REQUIRED TASK:
Please swap each "Where should I click to" in the records below for "Which point should I tap to" and reproduce the records with nothing else changed.

## begin PROVIDED ENTRIES

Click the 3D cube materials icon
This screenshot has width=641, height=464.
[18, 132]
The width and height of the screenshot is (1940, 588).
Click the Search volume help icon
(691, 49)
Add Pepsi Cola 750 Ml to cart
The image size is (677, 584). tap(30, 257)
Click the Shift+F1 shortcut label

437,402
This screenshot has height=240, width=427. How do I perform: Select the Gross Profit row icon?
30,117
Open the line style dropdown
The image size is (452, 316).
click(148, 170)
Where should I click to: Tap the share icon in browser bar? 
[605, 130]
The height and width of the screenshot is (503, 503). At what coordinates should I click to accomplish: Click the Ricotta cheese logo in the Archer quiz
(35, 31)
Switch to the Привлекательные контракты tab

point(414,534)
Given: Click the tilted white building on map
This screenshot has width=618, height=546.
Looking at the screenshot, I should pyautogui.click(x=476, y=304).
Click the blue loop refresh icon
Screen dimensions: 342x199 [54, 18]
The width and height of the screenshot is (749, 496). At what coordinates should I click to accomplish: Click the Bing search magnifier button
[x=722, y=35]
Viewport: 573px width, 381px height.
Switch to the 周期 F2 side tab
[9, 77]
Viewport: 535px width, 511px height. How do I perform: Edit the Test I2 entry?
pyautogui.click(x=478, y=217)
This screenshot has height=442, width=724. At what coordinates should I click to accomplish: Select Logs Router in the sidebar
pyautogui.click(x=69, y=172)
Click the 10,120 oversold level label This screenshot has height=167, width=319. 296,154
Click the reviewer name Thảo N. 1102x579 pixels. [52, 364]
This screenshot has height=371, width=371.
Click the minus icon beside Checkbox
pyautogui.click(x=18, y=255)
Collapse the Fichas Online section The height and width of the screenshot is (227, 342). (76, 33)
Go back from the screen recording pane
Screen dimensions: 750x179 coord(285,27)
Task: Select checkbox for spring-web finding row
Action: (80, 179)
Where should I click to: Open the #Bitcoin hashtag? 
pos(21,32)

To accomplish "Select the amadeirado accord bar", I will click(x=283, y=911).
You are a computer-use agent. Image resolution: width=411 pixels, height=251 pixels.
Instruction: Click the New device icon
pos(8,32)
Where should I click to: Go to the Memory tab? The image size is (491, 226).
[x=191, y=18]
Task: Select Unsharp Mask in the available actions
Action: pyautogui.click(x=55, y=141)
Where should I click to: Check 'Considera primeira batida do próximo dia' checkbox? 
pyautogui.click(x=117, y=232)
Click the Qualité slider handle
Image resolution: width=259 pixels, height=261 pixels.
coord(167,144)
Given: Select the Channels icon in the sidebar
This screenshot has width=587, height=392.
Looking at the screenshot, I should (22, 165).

## end PROVIDED ENTRIES

RESULT:
Click the 3D cube materials icon
This screenshot has width=641, height=464.
[18, 132]
The width and height of the screenshot is (1940, 588).
Click the Search volume help icon
(691, 49)
Add Pepsi Cola 750 Ml to cart
The image size is (677, 584). tap(30, 257)
Click the Shift+F1 shortcut label

437,402
This screenshot has height=240, width=427. How do I perform: Select the Gross Profit row icon?
30,117
Open the line style dropdown
The image size is (452, 316).
click(148, 170)
Which point should I tap to: Tap the share icon in browser bar? 
[605, 130]
The height and width of the screenshot is (503, 503). At what coordinates should I click to accomplish: Click the Ricotta cheese logo in the Archer quiz
(35, 31)
Switch to the Привлекательные контракты tab

point(414,534)
Given: Click the tilted white building on map
This screenshot has width=618, height=546.
Looking at the screenshot, I should pyautogui.click(x=476, y=304).
Click the blue loop refresh icon
Screen dimensions: 342x199 [54, 18]
The width and height of the screenshot is (749, 496). At what coordinates should I click to accomplish: Click the Bing search magnifier button
[x=722, y=35]
Viewport: 573px width, 381px height.
Switch to the 周期 F2 side tab
[9, 77]
Viewport: 535px width, 511px height. How do I perform: Edit the Test I2 entry?
pyautogui.click(x=478, y=217)
This screenshot has height=442, width=724. At what coordinates should I click to accomplish: Select Logs Router in the sidebar
pyautogui.click(x=69, y=172)
Click the 10,120 oversold level label This screenshot has height=167, width=319. 296,154
Click the reviewer name Thảo N. 1102x579 pixels. [52, 364]
This screenshot has height=371, width=371.
Click the minus icon beside Checkbox
pyautogui.click(x=18, y=255)
Collapse the Fichas Online section The height and width of the screenshot is (227, 342). (76, 33)
Go back from the screen recording pane
Screen dimensions: 750x179 coord(285,27)
Task: Select checkbox for spring-web finding row
Action: (80, 179)
Which point should I tap to: Open the #Bitcoin hashtag? 
pos(21,32)

To accomplish "Select the amadeirado accord bar", I will click(x=283, y=911).
You are a computer-use agent. Image resolution: width=411 pixels, height=251 pixels.
Instruction: Click the New device icon
pos(8,32)
Which point should I tap to: Go to the Memory tab? The image size is (491, 226).
[x=191, y=18]
Task: Select Unsharp Mask in the available actions
Action: pyautogui.click(x=55, y=141)
Which point should I tap to: Check 'Considera primeira batida do próximo dia' checkbox? 
pyautogui.click(x=117, y=232)
Click the Qualité slider handle
Image resolution: width=259 pixels, height=261 pixels.
coord(167,144)
Given: Select the Channels icon in the sidebar
This screenshot has width=587, height=392.
Looking at the screenshot, I should (22, 165).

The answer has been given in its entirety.